A Justiça do Distrito Federal decidiu que a Uber deve indenizar um passageiro após falhar na devolução de um objeto esquecido durante uma corrida. A empresa foi condenada a pagar R$ 1.820 a um usuário que não conseguiu reaver um fone de ouvido deixado no banco traseiro do veículo.
Objeto esquecido e falta de retorno
De acordo com o processo, o passageiro percebeu o esquecimento logo após o fim da viagem e registrou a ocorrência pelos canais oficiais do aplicativo. Em resposta inicial, a plataforma informou que o item estava em posse do motorista parceiro e que ele entraria em contato para combinar a devolução.
No entanto, esse contato nunca aconteceu. Mesmo após novas tentativas do cliente, o fone de ouvido não foi devolvido, o que levou o consumidor a buscar reparação na Justiça.

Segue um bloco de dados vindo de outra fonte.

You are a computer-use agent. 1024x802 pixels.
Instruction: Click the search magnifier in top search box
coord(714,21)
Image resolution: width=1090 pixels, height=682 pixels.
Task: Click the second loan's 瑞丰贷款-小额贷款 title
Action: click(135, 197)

Argumentos apresentados pela Uber
A Uber recorreu da decisão de primeira instância, defendendo que atua apenas como intermediadora entre usuários e motoristas. A empresa alegou ainda que não poderia ser responsabilizada pela falta de cuidado do passageiro com seus pertences pessoais.
Outro ponto levantado pela defesa foi o de que a plataforma teria oferecido todas as ferramentas disponíveis para tentar localizar o objeto, não havendo omissão por parte da companhia.
Entendimento da Justiça
Os argumentos, porém, não foram acolhidos pela 1ª Turma Recursal dos Juizados Especiais do Distrito Federal. Para os magistrados, a relação entre as partes é de consumo, o que coloca a Uber como integrante da cadeia de fornecimento do serviço de transporte.
Segundo o colegiado, a empresa responde de forma objetiva por falhas na prestação do serviço. O relator destacou que não houve adoção de medidas eficazes para garantir a devolução do bem ao proprietário.
A decisão também ressaltou que repassar o contato do passageiro ao motorista não é suficiente para caracterizar esforço adequado. Para os juízes, a partir do momento em que o objeto ficou sob a guarda do motorista parceiro, caberia à empresa assegurar sua restituição.
A Uber foi procurada pela reportagem. O espaço permanece aberto para manifestação.